- _Directions_: Given the entries below, copy each of them out exactly.
::::
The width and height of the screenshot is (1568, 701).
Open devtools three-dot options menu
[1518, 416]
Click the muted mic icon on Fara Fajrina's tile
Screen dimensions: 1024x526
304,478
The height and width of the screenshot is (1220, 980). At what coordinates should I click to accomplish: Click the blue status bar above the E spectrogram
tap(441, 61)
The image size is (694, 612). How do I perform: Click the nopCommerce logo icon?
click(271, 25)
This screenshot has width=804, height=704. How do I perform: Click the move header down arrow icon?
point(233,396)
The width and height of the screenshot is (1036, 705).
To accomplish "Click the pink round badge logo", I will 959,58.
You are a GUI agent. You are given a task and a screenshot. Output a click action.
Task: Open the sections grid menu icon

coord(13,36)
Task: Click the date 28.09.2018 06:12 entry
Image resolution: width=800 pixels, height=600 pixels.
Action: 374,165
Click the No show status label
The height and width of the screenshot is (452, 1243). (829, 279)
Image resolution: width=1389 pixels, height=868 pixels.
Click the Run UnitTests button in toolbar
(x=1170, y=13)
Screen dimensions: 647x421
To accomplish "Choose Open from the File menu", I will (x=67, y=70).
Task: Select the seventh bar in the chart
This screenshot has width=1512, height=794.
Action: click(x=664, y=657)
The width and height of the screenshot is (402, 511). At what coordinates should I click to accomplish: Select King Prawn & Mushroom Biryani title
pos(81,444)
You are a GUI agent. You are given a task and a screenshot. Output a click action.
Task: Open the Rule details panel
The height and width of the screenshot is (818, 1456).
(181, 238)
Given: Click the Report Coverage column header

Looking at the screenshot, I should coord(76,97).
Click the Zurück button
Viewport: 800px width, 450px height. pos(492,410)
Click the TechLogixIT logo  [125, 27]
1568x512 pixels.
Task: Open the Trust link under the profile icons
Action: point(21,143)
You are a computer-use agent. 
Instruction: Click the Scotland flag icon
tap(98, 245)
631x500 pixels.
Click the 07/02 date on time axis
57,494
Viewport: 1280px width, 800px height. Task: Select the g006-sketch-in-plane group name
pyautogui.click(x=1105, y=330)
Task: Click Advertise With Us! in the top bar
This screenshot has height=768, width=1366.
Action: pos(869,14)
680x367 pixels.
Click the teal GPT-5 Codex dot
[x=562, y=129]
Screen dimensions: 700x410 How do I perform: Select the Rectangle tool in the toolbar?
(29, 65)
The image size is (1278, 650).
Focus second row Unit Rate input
::::
- _Your solution_:
The width and height of the screenshot is (1568, 701).
Open devtools three-dot options menu
[1518, 416]
Click the muted mic icon on Fara Fajrina's tile
Screen dimensions: 1024x526
304,478
The height and width of the screenshot is (1220, 980). At what coordinates should I click to accomplish: Click the blue status bar above the E spectrogram
tap(441, 61)
The image size is (694, 612). How do I perform: Click the nopCommerce logo icon?
click(271, 25)
This screenshot has width=804, height=704. How do I perform: Click the move header down arrow icon?
point(233,396)
The width and height of the screenshot is (1036, 705).
To accomplish "Click the pink round badge logo", I will 959,58.
You are a GUI agent. You are given a task and a screenshot. Output a click action.
Task: Open the sections grid menu icon

coord(13,36)
Task: Click the date 28.09.2018 06:12 entry
Image resolution: width=800 pixels, height=600 pixels.
Action: 374,165
Click the No show status label
The height and width of the screenshot is (452, 1243). (829, 279)
Image resolution: width=1389 pixels, height=868 pixels.
Click the Run UnitTests button in toolbar
(x=1170, y=13)
Screen dimensions: 647x421
To accomplish "Choose Open from the File menu", I will (x=67, y=70).
Task: Select the seventh bar in the chart
This screenshot has width=1512, height=794.
Action: click(x=664, y=657)
The width and height of the screenshot is (402, 511). At what coordinates should I click to accomplish: Select King Prawn & Mushroom Biryani title
pos(81,444)
You are a GUI agent. You are given a task and a screenshot. Output a click action.
Task: Open the Rule details panel
The height and width of the screenshot is (818, 1456).
(181, 238)
Given: Click the Report Coverage column header

Looking at the screenshot, I should coord(76,97).
Click the Zurück button
Viewport: 800px width, 450px height. pos(492,410)
Click the TechLogixIT logo  [125, 27]
1568x512 pixels.
Task: Open the Trust link under the profile icons
Action: point(21,143)
You are a computer-use agent. 
Instruction: Click the Scotland flag icon
tap(98, 245)
631x500 pixels.
Click the 07/02 date on time axis
57,494
Viewport: 1280px width, 800px height. Task: Select the g006-sketch-in-plane group name
pyautogui.click(x=1105, y=330)
Task: Click Advertise With Us! in the top bar
This screenshot has height=768, width=1366.
Action: pos(869,14)
680x367 pixels.
Click the teal GPT-5 Codex dot
[x=562, y=129]
Screen dimensions: 700x410 How do I perform: Select the Rectangle tool in the toolbar?
(29, 65)
The image size is (1278, 650).
Focus second row Unit Rate input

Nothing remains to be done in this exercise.